Document passage:
[Start of Attachment]

Kirchhoff’s Second Law
The potential difference (PD) or voltage measurement is all about the energy provided by the electricity. The PD measures how much energy in joules is converted to heat or light by each coulomb of electricity passing.
If the current flowing is one amp(ere) then one coulomb per second is flowing through every part of the circuit. In this image the current is 0.31 amps so (fairly obviously) 0.31 coulombs is passing through the meter and every other part of the circuit each second. We have to measure the PD (voltage) to calculate the energy being provided each second.
The PD measures how much energy in joules is converted to heat or light by each coulomb of electricity passing, a PD of 1 volt shows that each coulomb is providing one joule of energy.
Here we are measuring the voltage across the cell when it is doing almost no work. Only a tiny current is flowing to operate the voltmeter but none is flowing around the bulbs because the circuit is incomplete. We are measuring the EMF which is a total of 6.6 volts for the four cells.
But when we complete the circuit so that a current flows we are measuring the total potential difference (PD) around the components of the complete circuit where a current is flowing. The total is less than the 6.6 volts EMF
That is because the cells themselves have a resistance (the internal resistance) so some of the energy, that is some of the EMF, is used inside the cell. We cannot measure this value of voltage inside the cells directly but we know that it is 6.6 - 5.24 = 1.36 volts.
We can tell that electrical energy is converted to heat inside the cells because after they have been used for a time the cells get hot. Of the EMF of 6.6 volts, which provide 6.6 joules to every coulomb flowing, only 5.24 joules from each coulomb was transferred to the bulbs and a total of 6.6 - 5.24 = 1.36 joules of energy every second were converted to heat within the cells.
Kirchhoff realised that this must be the case, so he formulated his law which is usually given something like this:
In a closed circuit the sum of the EMFs is equal to the sum of the PDs.
That is the EMF measured when the battery is doing no work is equal to the potential differences we measure in all the different parts of the circuit including the PD inside the cells driving the current through the cells.

[End of Attachment]

Entries supplied:
[Start of Attachment]

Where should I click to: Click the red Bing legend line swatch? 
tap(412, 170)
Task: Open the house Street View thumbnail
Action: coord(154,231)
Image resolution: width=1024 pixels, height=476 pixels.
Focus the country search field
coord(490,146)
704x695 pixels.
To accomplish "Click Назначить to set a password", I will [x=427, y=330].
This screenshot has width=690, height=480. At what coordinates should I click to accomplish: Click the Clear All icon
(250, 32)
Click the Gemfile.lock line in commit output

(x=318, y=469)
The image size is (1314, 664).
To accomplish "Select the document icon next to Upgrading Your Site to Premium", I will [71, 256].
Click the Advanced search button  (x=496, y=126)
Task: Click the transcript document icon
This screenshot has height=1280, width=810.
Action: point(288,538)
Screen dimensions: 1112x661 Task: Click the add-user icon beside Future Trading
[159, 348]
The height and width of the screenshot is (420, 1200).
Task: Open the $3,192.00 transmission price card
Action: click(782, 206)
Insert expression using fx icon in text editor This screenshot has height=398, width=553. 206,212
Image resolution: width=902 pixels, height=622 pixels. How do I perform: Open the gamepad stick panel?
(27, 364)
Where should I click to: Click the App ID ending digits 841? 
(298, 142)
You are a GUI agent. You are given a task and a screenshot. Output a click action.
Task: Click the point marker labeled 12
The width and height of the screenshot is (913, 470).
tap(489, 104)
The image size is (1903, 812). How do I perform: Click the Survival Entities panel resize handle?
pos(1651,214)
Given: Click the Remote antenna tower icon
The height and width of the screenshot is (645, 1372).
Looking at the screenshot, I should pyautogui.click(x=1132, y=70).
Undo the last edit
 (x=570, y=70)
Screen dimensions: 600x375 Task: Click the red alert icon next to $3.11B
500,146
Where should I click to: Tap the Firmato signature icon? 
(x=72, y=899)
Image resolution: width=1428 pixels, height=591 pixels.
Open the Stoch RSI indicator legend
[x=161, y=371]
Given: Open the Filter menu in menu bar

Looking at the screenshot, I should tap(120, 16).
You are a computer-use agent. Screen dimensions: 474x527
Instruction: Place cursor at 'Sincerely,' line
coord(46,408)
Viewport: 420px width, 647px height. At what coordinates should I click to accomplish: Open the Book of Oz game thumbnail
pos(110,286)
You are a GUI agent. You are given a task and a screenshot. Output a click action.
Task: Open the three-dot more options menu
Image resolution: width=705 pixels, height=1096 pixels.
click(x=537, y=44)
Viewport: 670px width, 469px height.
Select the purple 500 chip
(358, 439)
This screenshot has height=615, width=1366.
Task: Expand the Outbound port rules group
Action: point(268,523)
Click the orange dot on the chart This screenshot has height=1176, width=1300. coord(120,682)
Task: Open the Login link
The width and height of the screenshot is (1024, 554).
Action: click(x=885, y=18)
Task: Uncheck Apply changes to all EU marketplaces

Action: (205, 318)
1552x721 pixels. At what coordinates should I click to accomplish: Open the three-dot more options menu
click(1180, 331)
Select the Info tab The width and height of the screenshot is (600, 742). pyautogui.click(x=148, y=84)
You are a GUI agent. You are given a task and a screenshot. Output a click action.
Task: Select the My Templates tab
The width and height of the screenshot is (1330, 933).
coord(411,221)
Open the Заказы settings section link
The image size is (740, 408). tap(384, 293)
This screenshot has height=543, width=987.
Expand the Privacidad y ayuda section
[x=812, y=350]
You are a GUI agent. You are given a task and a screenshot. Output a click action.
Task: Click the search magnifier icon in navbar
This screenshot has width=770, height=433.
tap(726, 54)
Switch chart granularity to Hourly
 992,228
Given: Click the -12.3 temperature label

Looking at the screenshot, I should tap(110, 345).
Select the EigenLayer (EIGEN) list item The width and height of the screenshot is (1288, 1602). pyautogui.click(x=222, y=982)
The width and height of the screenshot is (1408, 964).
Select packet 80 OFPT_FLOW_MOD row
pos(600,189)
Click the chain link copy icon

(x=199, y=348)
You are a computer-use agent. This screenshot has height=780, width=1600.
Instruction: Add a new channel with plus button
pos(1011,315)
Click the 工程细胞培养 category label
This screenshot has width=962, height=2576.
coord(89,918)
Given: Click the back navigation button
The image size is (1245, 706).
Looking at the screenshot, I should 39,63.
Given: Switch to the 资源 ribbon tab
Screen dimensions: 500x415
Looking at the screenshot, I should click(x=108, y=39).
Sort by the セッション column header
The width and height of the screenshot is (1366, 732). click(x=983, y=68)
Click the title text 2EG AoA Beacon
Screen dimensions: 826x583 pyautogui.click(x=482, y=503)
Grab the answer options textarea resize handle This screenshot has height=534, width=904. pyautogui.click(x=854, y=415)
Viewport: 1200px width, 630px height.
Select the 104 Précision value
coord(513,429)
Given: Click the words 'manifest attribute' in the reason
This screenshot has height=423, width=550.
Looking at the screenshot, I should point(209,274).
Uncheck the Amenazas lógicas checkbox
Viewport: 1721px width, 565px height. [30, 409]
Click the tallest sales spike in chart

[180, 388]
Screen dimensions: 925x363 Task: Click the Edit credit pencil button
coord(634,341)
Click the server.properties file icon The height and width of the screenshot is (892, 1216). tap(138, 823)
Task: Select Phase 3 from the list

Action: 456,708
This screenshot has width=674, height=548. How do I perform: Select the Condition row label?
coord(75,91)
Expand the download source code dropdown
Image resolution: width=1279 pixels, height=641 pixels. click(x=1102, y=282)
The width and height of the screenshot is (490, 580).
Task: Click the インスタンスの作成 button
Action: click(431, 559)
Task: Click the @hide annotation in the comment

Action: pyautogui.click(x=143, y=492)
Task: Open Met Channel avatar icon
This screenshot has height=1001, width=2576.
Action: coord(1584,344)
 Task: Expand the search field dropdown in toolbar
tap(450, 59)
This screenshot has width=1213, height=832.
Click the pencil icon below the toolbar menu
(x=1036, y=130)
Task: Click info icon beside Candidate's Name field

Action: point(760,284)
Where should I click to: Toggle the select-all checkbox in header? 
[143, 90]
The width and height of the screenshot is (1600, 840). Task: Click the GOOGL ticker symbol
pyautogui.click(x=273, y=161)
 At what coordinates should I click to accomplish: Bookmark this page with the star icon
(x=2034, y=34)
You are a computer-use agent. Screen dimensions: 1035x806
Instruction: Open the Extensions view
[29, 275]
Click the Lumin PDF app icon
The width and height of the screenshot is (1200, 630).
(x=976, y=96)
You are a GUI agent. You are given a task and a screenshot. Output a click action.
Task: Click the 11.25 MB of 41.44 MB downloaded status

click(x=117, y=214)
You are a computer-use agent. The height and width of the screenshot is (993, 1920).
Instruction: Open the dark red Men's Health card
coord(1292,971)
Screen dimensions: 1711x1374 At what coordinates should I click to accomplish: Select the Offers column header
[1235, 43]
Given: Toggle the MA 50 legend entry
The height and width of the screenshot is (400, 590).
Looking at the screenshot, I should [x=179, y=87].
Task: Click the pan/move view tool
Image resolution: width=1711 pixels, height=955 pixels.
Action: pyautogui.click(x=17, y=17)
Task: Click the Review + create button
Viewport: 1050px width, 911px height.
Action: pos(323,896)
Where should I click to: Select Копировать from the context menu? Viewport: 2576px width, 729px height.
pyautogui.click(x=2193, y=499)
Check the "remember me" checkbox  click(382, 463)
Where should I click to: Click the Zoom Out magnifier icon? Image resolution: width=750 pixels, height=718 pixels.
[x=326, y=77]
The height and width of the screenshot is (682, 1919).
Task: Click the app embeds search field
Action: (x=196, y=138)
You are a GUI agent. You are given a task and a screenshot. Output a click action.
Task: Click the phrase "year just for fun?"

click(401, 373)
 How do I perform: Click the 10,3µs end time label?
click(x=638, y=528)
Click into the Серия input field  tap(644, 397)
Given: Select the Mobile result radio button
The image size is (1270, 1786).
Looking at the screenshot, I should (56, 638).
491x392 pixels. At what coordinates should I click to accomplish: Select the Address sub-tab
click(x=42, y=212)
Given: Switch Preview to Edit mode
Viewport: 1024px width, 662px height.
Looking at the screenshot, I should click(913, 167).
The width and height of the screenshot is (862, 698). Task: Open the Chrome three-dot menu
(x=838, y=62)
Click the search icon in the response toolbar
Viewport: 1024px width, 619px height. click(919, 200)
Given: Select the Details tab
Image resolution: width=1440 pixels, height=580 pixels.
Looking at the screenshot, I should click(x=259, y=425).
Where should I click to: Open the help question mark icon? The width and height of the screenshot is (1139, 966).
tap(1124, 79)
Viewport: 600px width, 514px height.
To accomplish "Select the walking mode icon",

[End of Attachment]

What to do: Transcribe the passage on Kirchhoff's second law, starting at "Here we are" and ending at "the four cells.".

Answer to this exercise:
Here we are measuring the voltage across the cell when it is doing almost no work. Only a tiny current is flowing to operate the voltmeter but none is flowing around the bulbs because the circuit is incomplete. We are measuring the EMF which is a total of 6.6 volts for the four cells.